■ **Exercise**
Find and copy each line of the data that includes "agent".
__________
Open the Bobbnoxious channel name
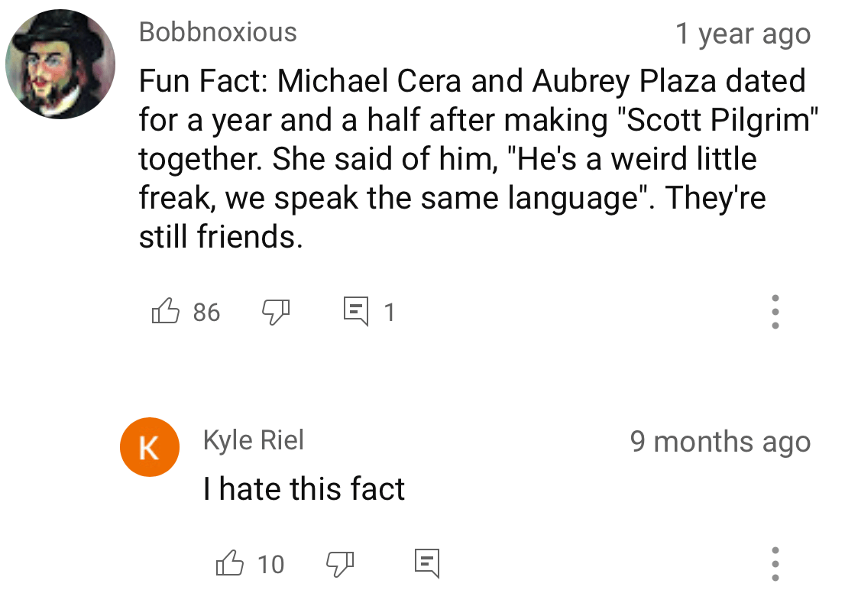The image size is (845, 616). click(218, 32)
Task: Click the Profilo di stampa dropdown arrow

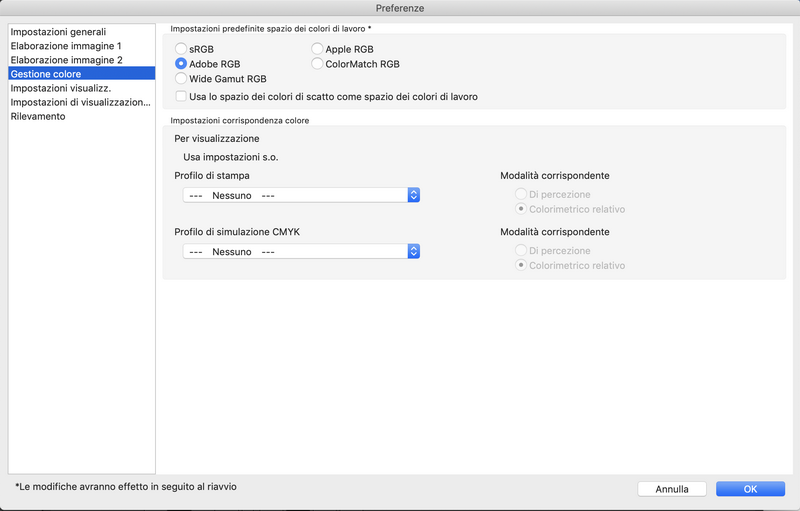Action: (413, 195)
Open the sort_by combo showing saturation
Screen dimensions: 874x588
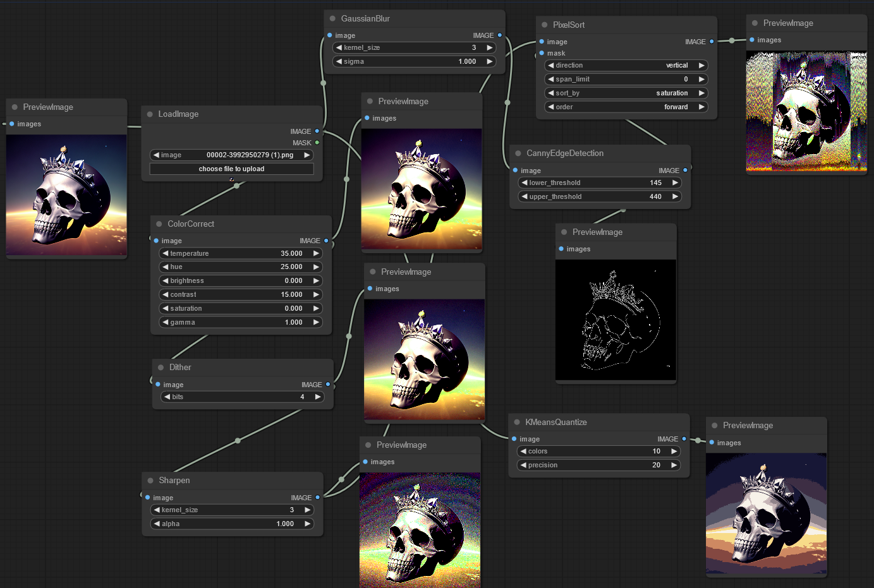click(x=626, y=93)
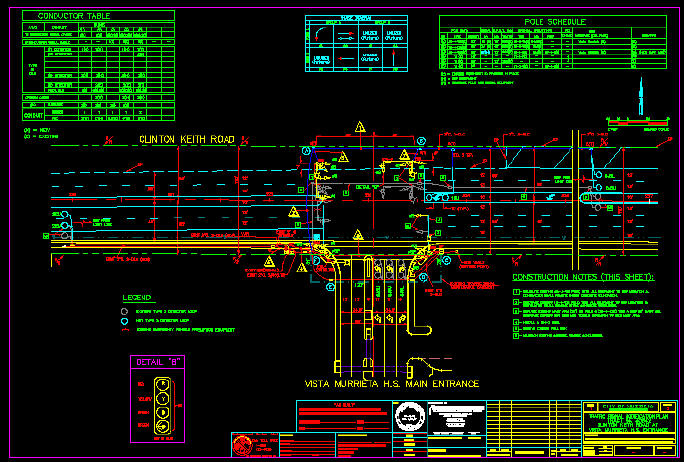Click the Vista Murrieta H.S. Main Entrance label

(392, 383)
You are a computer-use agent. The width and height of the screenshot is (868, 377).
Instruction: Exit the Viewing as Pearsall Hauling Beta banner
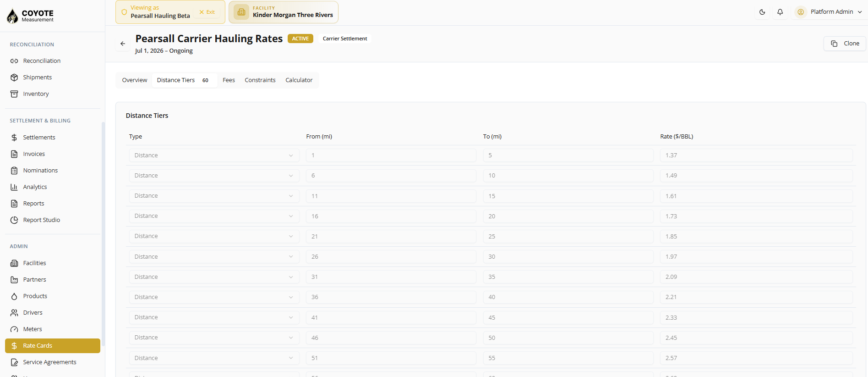pyautogui.click(x=207, y=12)

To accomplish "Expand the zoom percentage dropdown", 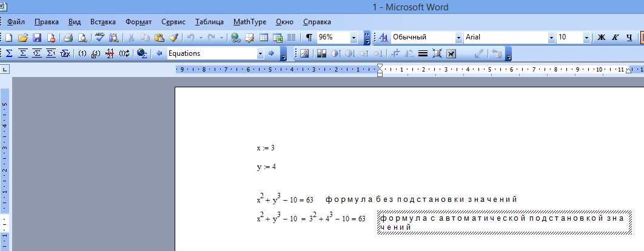I will click(x=354, y=38).
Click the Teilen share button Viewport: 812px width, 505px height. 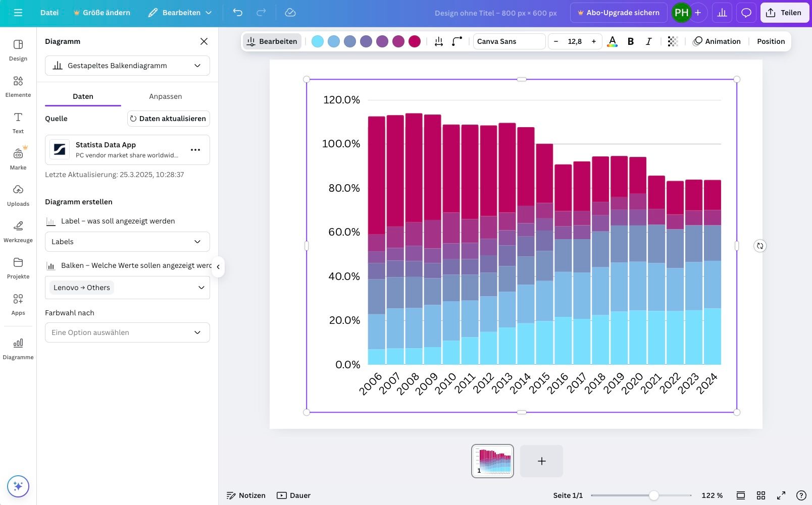pyautogui.click(x=784, y=13)
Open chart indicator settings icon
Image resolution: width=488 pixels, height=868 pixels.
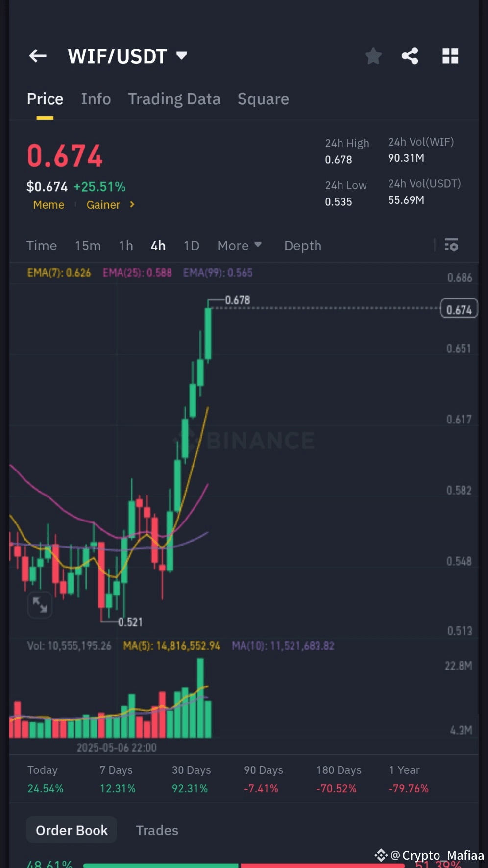point(451,245)
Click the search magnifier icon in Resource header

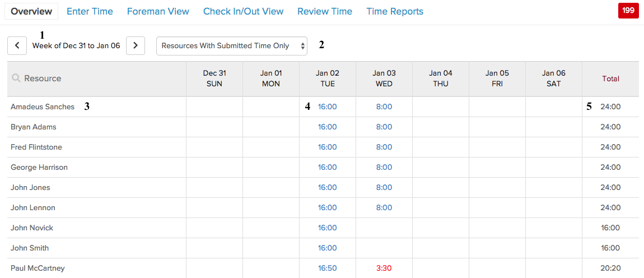tap(16, 78)
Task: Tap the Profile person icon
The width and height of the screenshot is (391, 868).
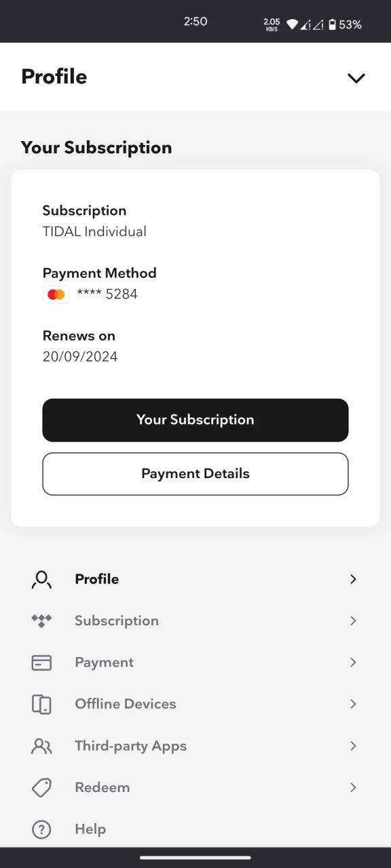Action: (41, 579)
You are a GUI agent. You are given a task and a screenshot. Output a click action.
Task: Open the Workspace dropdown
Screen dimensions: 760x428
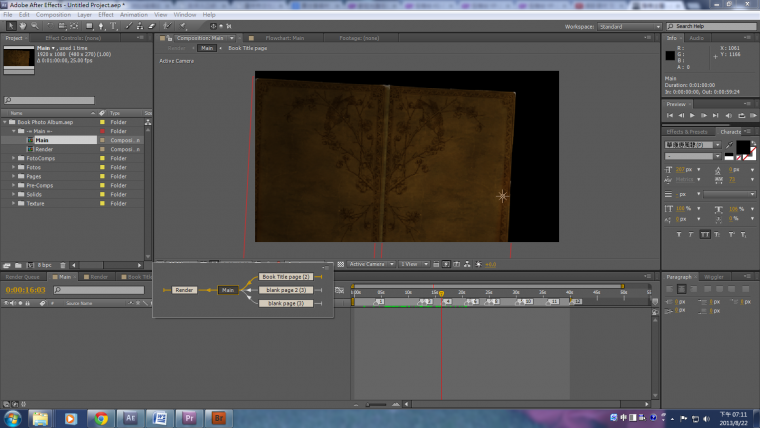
__________
■ **Result for this task**
You are a computer-use agent. The width and height of the screenshot is (868, 377).
You are a GUI agent. You are given a task and a screenshot. Output a click action.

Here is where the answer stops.